Home Health UNICEF chief decries devastating impact of Boko Haram insurgency on children

UNICEF chief decries devastating impact of Boko Haram insurgency on children


By Tiamiyu Arobani

New York  –  Anthony Lake, UNICEF Executive Director, on Tuesday, said the brutal years of Boko Haram insurgency had left a devastating impact on the children in northeast Nigeria.

Lake stated this in a statement issued on Tuesday in New York on the situation of children in northeast, Nigeria.

“The violent conflict in northeast Nigeria has left children severely malnourished and at risk of death.
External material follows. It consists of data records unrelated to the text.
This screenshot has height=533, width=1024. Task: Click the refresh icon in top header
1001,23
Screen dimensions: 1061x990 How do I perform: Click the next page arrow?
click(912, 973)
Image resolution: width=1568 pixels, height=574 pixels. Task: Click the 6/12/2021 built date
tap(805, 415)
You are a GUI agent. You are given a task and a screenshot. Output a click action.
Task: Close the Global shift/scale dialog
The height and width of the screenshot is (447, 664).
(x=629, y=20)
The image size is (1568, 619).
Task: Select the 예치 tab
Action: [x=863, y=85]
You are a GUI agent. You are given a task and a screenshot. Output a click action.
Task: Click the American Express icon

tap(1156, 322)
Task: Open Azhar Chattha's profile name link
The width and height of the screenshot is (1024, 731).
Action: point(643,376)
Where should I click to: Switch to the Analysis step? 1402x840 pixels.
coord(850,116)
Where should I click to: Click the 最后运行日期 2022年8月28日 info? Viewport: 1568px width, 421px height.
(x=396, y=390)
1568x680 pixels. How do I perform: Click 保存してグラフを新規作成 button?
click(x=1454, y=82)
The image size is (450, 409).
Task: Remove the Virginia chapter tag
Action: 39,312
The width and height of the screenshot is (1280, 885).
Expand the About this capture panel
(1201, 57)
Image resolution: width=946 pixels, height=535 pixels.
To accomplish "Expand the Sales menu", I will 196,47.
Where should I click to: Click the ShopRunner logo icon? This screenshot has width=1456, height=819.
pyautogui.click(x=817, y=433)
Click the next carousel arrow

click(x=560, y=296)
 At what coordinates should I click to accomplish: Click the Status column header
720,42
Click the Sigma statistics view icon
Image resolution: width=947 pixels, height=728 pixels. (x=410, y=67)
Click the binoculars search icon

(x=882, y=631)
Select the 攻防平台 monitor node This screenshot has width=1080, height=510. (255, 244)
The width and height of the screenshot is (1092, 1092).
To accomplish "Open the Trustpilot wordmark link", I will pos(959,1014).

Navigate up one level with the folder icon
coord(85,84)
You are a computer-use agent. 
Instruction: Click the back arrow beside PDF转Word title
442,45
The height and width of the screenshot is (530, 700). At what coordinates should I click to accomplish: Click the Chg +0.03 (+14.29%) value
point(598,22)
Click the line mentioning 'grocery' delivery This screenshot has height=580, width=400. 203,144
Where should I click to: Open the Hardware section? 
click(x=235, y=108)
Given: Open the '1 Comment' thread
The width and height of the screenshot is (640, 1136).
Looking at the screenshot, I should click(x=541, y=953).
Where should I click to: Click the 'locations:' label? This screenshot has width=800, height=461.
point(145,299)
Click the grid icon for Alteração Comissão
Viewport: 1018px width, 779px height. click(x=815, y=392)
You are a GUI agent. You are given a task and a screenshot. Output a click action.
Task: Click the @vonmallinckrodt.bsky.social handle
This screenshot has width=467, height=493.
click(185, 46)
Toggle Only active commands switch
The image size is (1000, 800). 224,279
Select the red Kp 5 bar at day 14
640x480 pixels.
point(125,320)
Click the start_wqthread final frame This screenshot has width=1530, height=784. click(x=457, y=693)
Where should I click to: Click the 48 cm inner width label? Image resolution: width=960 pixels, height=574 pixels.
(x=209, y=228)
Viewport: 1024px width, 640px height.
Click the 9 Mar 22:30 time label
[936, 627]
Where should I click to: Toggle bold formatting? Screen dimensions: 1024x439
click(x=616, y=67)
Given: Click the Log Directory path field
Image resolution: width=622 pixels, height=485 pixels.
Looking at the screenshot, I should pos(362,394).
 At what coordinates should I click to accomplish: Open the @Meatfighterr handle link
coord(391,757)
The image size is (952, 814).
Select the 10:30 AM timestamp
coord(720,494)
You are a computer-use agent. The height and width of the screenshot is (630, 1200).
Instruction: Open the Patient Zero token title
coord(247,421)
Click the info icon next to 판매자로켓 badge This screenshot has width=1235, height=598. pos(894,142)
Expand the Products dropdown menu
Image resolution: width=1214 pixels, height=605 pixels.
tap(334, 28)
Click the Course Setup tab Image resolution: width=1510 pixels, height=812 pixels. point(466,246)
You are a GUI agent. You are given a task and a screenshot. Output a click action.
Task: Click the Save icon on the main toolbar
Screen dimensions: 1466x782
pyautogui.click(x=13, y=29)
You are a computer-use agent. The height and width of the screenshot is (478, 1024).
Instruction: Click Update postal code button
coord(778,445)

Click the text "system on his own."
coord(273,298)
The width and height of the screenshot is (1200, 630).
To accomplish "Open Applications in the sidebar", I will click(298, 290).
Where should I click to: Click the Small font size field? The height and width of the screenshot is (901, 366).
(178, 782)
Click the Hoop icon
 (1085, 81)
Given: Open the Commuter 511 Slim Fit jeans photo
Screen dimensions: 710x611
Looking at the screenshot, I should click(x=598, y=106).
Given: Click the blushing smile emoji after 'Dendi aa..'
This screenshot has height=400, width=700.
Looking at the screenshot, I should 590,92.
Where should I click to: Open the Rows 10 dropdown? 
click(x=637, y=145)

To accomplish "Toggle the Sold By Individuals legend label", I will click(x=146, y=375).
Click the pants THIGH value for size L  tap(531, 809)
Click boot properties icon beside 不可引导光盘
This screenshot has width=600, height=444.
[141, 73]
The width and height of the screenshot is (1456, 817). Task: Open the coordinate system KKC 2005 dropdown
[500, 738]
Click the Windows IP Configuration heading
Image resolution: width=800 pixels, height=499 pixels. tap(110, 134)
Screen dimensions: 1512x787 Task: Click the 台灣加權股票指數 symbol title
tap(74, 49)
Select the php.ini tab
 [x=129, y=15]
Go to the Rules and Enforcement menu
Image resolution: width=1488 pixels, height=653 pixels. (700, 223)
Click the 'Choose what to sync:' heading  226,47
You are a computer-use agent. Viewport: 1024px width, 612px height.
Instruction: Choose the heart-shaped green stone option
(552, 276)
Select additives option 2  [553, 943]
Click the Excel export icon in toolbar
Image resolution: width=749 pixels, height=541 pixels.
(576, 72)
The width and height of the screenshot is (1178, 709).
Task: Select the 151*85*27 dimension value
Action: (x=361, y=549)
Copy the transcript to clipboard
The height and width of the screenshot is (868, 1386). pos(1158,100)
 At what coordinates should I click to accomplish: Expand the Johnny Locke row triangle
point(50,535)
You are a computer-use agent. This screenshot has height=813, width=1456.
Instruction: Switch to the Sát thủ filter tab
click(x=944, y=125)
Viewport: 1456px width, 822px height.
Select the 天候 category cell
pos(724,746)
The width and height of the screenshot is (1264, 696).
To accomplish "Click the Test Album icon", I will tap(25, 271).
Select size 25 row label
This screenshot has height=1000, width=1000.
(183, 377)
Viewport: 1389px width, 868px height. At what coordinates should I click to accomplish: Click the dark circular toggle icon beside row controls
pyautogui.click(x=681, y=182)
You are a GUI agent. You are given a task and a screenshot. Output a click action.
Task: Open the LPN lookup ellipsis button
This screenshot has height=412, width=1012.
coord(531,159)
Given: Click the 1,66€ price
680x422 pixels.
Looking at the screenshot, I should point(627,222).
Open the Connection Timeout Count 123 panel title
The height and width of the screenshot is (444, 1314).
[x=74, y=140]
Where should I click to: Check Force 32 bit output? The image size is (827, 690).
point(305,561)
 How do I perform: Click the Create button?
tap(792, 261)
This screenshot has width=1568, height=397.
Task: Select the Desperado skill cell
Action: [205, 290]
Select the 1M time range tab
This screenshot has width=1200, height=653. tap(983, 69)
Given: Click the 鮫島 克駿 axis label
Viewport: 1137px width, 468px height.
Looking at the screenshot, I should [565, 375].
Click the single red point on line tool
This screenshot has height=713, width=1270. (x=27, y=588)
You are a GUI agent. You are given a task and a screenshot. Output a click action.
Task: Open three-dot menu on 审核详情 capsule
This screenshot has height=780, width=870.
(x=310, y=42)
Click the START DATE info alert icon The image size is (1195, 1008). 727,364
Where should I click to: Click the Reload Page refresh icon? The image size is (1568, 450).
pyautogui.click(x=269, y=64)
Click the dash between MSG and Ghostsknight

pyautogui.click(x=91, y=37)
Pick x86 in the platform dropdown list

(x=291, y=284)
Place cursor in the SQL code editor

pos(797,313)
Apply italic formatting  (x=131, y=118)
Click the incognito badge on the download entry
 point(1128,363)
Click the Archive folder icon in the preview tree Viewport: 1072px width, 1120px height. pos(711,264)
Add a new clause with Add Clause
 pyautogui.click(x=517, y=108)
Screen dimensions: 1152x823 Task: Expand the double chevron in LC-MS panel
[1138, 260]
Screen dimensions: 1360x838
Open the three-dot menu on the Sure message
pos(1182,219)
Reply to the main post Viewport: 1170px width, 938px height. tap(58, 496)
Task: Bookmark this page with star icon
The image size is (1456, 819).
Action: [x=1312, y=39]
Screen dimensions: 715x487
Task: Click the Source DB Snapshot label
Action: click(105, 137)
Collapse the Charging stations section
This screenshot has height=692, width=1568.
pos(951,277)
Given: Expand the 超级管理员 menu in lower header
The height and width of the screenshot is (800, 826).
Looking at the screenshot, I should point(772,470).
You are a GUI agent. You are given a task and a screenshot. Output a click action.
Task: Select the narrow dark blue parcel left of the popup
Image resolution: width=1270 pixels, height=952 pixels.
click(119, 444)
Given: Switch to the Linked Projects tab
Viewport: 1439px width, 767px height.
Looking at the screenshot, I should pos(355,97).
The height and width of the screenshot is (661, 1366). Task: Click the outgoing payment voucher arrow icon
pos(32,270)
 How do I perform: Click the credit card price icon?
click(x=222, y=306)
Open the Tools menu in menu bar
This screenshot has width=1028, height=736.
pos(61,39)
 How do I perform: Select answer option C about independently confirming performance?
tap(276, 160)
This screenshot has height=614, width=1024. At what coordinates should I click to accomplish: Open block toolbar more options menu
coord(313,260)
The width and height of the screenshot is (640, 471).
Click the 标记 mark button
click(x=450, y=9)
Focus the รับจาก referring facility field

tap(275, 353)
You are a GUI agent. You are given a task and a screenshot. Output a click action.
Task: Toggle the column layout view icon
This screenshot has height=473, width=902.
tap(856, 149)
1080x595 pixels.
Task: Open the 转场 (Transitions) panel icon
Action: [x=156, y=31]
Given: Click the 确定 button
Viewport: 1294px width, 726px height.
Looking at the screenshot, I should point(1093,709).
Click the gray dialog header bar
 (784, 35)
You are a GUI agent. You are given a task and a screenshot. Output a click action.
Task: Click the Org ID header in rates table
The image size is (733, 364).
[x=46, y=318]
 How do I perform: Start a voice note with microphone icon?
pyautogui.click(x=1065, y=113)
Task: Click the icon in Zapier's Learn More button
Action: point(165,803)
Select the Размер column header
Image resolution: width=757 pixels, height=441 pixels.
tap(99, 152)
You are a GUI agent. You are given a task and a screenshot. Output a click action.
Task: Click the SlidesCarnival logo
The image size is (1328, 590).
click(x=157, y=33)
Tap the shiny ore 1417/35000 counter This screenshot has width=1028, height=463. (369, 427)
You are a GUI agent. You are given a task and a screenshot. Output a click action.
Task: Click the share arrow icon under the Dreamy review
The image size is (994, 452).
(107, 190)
“In the three worst-affected states of Borno, Yobe and Adamawa, farming has been disrupted and crops destroyed, food reserves depleted and often pillaged, and livestock killed or abandoned.

“In Borno, where the fighting has been most brutal, 75 per cent of the water and sanitation infrastructure and 30 per cent of all health facilities have been destroyed, looted or damaged.

“The impact on children is devastating.

“We estimate that 400,000 children will suffer from severe acute malnutrition over the next year in the three affected states,” he said.

According to him, if the children do not receive the treatment they need, one in five  will die from cases of diarrhoea, malaria or pneumonia which are on the rise.

“These figures represent only a fraction of the suffering. Large areas of Borno state are completely inaccessible to any kind of humanitarian assistance. We are extremely concerned about the children trapped in these areas.

“We are making a difference in the areas we can reach. With the World Food Programme and other partners, we are treating acutely malnourished children.”

He explained that UNICEF and other aid agencies and partners are vaccinating children against measles and polio and are providing safe water and sanitation services.

“But this is nowhere close to enough.

“Without adequate resources and without safe access, we and our partners will be unable to reach children whose lives are at imminent risk.

“What is already a crisis can become a catastrophe,” the UNICEF chief said.